**Travail demandé**
a: Dans le texte sur la formation en ESPE, à quel rythme les stagiaires de Master 2 du parcours le plus classique travaillent-ils dans un établissement scolaire ?
b: Les affirmations suivantes concordent-elles avec le texte sur la formation en ESPE ? Répondez à chacune par oui ou par non, en citant les mots décisifs du texte.
(i) Le concours de recrutement commence en avril.
(ii) Les ESPE en sont à leur première année d’existence.
(iii) Les stagiaires de Master 2 n’ont qu’un tuteur universitaire.
c: Poursuivez le texte sur la formation en ESPE à partir de sa dernière phrase.
┌─ Page
Dans cette partie, nous présenterons tout d’abord la question du contexte général dans lequel se situent ces formations initiales. Ensuite, nous focaliserons notre attention sur le cursus spécifique des professeurs documentalistes puis, pour finir, sur une UE (unité d’enseignement) particulière centrée sur l’éducation aux médias et la sémiologie de l’image.

Le contexte est celui de la troisième année d’existence des ESPE. Autant dire que l’institution est encore en cours d’installation et que l’adaptation aux différents publics se met en place progressivement. L’an dernier, nous avons accueilli en Master 2 la première promotion de lauréats du concours qui avaient le statut de fonctionnaires stagiaires. Plusieurs autres profils sont maintenant identifiés et bénéficient de parcours adaptés (non lauréats qui ont choisi de ne pas redoubler, non lauréats titulaires d’un master MEEF : métiers de l’enseignement et de l’éducation et de la formation, ou même d’un autre master…). La première année (Master 1) donne lieu à un stage d’observation et à un stage dit de « pratique accompagnées » qui permettent de prendre un premier contact avec le métier. Cependant, le concours de recrutement qui commence en avril est la préoccupation essentielle des étudiants au cours de cette année. Les épreuves sont maintenant plus professionnalisées et l’étudiant doit entrer très rapidement dans un « imaginaire » du métier, au sens de Castoriadis (Castoriadis et Tomès, 2008). Durant l’année de Master 2, du moins dans leur parcours le plus classique, les stagiaires travaillent à mi-temps dans un établissement scolaire tout en suivant des cours à l’ESPE. Cette formation en alternance peut s’avérer propice à la construction d’une professionnalité. En effet, ces stagiaires bénéficient d’un accompagnement mixte (un « tuteur terrain », le plus souvent travaillant dans le même établissement ou à proximité, et un tuteur universitaire).
└─
┌─ Partie données
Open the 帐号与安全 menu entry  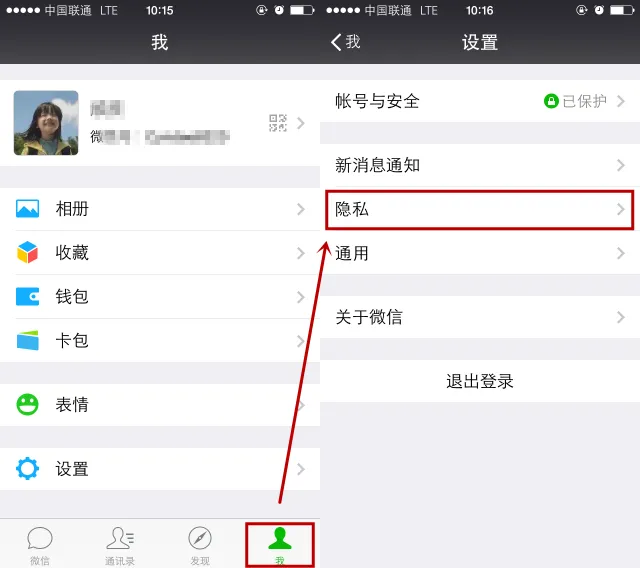point(480,101)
└─
**Résultats obtenus**
a: À mi-temps, tout en suivant des cours à l’ESPE.

b:
(i) Oui : « le concours de recrutement qui commence en avril ».
(ii) Non : « Le contexte est celui de la troisième année d’existence des ESPE. »
(iii) Non : « ces stagiaires bénéficient d’un accompagnement mixte ».

c:
Quand on s’intéresse au cursus des professeurs documentalistes, il faut souligner l’existence de travaux menés par Maury (2014) au moment de la création des ESPE (2013). Elle a mis tout d’abord en évidence le renforcement des dimensions théoriques et épistémologiques des textes officiels qui concernent le concours de professeur documentaliste mais aussi leur focalisation sur la partie « opérationnelle » des sciences de l’information et de la communication. Ensuite, et cela nous intéresse plus précisément ici, elle souligne la diversité des maquettes de formation qu’elle a étudiées (issues de quatre académies différentes). Dans sa conclusion, elle souligne le fait que cette hétérogénéité concernant la préparation à un même concours et à un même métier n’est pas de nature à faciliter la construction d’une identité professionnelle solide et unifiée.

Il est vrai que cette pluralité de focalisations, couplée à la multiplicité des licences d’origine des étudiants (histoire de l’art, sciences de la nature, lettres, métiers du livre et des bibliothèques…..) peut s’avérer être un obstacle plus qu’une richesse.

Cette étude a été réalisée au moment de l’installation de nouvelles maquettes de formation et peut être actualisée trois ans plus tard du fait de l’existence, depuis juillet 2013, d’un référentiel des compétences professionnelles des métiers du professorat et de l’éducation. Celui-ci a été adopté en lien direct avec la loi de refondation de l’école de la République. Il comporte trois sections. La première comprend 14 compétences communes à tous les personnels d’éducation (de C1 à C 14). La seconde est commune à tous les professeurs (P1 à P5) et une troisième section est spécifiquement dévolue aux professeurs documentalistes. Nous les rappelons ici :

  • D1. Maîtriser les connaissances et les compétences propres à l’éducation aux médias et à l’information
  • D2. Mettre en œuvre la politique documentaire de l’établissement qu’il contribue à définir
  • D3. Assurer la responsabilité du centre de ressources
  • D4. Contribuer à l’ouverture de l’établissement scolaire sur l’environnement éducatif, culturel et professionnel, local et régional, national, européen et international

Une dernière section concerne, de la même manière, les Conseillers principaux d’éducation.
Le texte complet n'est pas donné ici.